The Circle Tightens

McConnell's Self-Filibuster

The circle around the GOP got a little narrower this week.

That's an excellent emblem of the silliness of the Repubilcan position on the debt ceiling, the way Mitch McConnell filibustered his own bill yesterday. If you don't know the details, quickly: During last year's debt talks, McConnell proposed a way for the administration to increase the debt limit by itself; Congress would not have to approve it, but would vote only to disapprove it if it didn't like it. The administration would agree to spending cuts, which Congress would pass later.

Most observers knew at the time that this fact--the debt limit would go up first, then Congress would pass equivalent cuts, meaning in reality that Congress could pass a smaller amount of cuts, or no cuts at all--was a strange wrinkle for McConnell to embrace. Now that push has come to shove and the Democrats took him up on his offer, he ended up yesterday opposing himself. Oops.
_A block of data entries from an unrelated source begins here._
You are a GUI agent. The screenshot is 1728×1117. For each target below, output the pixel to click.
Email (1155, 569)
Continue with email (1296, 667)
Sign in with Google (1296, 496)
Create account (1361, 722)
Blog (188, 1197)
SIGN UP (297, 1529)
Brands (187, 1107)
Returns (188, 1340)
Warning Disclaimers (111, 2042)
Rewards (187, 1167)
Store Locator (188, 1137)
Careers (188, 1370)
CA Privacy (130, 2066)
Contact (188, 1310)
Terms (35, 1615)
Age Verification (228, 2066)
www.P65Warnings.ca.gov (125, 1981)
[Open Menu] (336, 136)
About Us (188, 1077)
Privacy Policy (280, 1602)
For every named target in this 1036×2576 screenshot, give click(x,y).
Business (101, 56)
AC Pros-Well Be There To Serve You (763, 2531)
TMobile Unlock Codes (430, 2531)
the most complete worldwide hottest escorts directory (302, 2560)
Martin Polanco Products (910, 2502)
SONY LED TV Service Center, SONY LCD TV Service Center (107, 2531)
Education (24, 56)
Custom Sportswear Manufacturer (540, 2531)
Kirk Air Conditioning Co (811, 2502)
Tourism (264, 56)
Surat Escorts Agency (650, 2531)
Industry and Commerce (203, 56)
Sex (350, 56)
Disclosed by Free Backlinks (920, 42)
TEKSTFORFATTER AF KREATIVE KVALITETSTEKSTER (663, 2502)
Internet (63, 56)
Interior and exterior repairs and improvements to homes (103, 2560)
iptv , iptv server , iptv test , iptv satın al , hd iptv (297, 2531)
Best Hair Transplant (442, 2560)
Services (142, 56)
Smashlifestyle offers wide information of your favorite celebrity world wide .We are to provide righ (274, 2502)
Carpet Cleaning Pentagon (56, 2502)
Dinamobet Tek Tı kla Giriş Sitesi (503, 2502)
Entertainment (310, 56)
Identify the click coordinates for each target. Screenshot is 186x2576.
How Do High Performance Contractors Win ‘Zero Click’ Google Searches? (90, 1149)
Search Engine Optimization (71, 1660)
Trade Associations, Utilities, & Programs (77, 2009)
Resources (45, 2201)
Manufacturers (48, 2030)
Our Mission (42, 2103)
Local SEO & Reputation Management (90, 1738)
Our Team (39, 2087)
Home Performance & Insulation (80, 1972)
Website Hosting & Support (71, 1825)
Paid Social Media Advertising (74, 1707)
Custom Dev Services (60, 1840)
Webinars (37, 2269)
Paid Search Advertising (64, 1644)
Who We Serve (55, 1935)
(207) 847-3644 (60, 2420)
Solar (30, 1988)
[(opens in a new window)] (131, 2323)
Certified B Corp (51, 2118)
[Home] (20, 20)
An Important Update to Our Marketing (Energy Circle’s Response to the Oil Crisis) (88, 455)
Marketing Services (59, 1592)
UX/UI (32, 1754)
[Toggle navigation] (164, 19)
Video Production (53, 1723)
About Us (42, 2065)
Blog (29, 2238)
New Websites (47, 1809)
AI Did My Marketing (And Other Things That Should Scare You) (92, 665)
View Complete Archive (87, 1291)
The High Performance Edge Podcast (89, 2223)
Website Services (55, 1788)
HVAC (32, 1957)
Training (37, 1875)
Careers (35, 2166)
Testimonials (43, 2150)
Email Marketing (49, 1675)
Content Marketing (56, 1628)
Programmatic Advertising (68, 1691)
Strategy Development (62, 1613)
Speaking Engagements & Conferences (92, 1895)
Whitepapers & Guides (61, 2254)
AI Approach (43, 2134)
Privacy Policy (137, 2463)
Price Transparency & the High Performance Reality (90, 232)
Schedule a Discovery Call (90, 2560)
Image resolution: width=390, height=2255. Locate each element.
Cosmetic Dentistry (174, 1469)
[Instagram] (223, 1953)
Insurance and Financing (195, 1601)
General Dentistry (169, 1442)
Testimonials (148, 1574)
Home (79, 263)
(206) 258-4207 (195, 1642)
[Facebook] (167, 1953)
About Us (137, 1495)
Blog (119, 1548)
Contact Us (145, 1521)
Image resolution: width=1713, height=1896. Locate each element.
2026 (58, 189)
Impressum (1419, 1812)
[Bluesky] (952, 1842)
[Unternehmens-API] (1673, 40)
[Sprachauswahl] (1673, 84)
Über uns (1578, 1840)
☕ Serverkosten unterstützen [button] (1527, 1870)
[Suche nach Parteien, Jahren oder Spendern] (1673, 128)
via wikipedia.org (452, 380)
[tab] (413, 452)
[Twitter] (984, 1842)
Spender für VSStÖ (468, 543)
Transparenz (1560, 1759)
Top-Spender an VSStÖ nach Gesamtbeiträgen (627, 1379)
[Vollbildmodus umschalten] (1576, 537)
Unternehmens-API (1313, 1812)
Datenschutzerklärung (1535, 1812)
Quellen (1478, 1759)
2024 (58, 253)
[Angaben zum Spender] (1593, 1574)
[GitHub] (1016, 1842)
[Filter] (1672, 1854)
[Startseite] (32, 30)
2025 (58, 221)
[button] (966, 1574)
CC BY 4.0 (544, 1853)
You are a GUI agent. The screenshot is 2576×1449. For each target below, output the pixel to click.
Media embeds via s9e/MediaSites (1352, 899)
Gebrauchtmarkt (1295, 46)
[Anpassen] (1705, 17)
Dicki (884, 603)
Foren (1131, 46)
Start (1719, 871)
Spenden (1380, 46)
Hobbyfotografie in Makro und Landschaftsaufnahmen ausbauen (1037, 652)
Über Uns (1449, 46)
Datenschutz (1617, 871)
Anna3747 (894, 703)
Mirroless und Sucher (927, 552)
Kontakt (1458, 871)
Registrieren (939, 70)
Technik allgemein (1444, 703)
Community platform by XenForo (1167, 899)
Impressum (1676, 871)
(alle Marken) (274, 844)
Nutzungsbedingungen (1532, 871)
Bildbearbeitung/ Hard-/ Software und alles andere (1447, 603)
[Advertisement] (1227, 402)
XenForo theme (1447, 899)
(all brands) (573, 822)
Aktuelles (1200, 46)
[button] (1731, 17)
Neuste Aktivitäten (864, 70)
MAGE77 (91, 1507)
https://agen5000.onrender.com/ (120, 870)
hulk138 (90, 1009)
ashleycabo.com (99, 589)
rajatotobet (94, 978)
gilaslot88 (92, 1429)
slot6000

Meanwhile on the fiscal slope, it seems to me that pressure grew on the Republicans this week. Mostly it was the Business Roundtable people who went to the White House Wednesday and emerged pretty much agreeing that taxes should go up. If there's air between the GOP and the Business Roundtable, with the latter mostly accepting Obama's position, then the circle around the R's is getting narrower and narrower.

Also the appearance of a handful of polls showing the unpopularity of basically all the GOP positions. People want taxes to go up at the high end, and they don't want entitlement cuts. There's just no way the R's can talk their way around that.

Of course, that doesn't mean they'll accept this reality. The circle may narrow to a size that can hold only a few people. They'll keep hopping up on one another's shoulders to stay united inside it. Eventually they'll topple, but it may take a while.

I am playing tourguide this morning, so I'll be back with a couple of posts this afternoon.